Work instruction ::
Only one portion of the data is to be written out: from the line bearing "Click the WinRAR" through the line bearing "Task: Open My Tasks (我的任务) clipboard icon". Write it exactly as it appears.

Entries supplied ::
──────────

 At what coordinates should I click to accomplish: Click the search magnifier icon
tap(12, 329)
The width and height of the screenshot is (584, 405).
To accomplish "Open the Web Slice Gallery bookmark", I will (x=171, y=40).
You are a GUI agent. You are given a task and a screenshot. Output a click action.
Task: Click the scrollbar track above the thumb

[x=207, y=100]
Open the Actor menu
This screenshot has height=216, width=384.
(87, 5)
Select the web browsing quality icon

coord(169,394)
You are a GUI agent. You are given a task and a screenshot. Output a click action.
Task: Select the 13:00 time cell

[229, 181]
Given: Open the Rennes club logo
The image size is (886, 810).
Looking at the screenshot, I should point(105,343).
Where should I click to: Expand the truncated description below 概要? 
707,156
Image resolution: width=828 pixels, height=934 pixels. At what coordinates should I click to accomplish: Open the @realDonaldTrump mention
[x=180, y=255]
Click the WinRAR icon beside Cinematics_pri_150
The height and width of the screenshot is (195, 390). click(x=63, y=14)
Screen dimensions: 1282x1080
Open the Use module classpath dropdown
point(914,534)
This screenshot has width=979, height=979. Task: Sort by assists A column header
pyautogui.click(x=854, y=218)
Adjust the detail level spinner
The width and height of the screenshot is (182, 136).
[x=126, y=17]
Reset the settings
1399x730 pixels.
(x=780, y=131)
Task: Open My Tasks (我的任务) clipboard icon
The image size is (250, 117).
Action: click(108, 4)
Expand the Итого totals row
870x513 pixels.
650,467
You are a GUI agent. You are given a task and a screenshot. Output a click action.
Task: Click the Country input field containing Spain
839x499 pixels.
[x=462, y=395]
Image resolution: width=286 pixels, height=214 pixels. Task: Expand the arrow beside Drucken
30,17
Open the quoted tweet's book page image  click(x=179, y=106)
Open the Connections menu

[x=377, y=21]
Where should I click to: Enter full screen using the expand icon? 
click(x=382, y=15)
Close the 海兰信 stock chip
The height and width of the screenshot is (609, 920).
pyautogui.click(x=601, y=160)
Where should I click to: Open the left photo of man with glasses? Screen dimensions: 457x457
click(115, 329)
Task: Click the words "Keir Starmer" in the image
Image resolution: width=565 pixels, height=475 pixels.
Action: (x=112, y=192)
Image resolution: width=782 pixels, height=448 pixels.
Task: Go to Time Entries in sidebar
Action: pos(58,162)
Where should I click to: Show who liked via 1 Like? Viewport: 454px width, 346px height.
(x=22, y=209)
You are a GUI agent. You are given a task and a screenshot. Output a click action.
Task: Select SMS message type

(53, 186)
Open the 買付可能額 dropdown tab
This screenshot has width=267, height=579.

──────────

Expected answer ::
Click the WinRAR icon beside Cinematics_pri_150
The height and width of the screenshot is (195, 390). click(x=63, y=14)
Screen dimensions: 1282x1080
Open the Use module classpath dropdown
point(914,534)
This screenshot has width=979, height=979. Task: Sort by assists A column header
pyautogui.click(x=854, y=218)
Adjust the detail level spinner
The width and height of the screenshot is (182, 136).
[x=126, y=17]
Reset the settings
1399x730 pixels.
(x=780, y=131)
Task: Open My Tasks (我的任务) clipboard icon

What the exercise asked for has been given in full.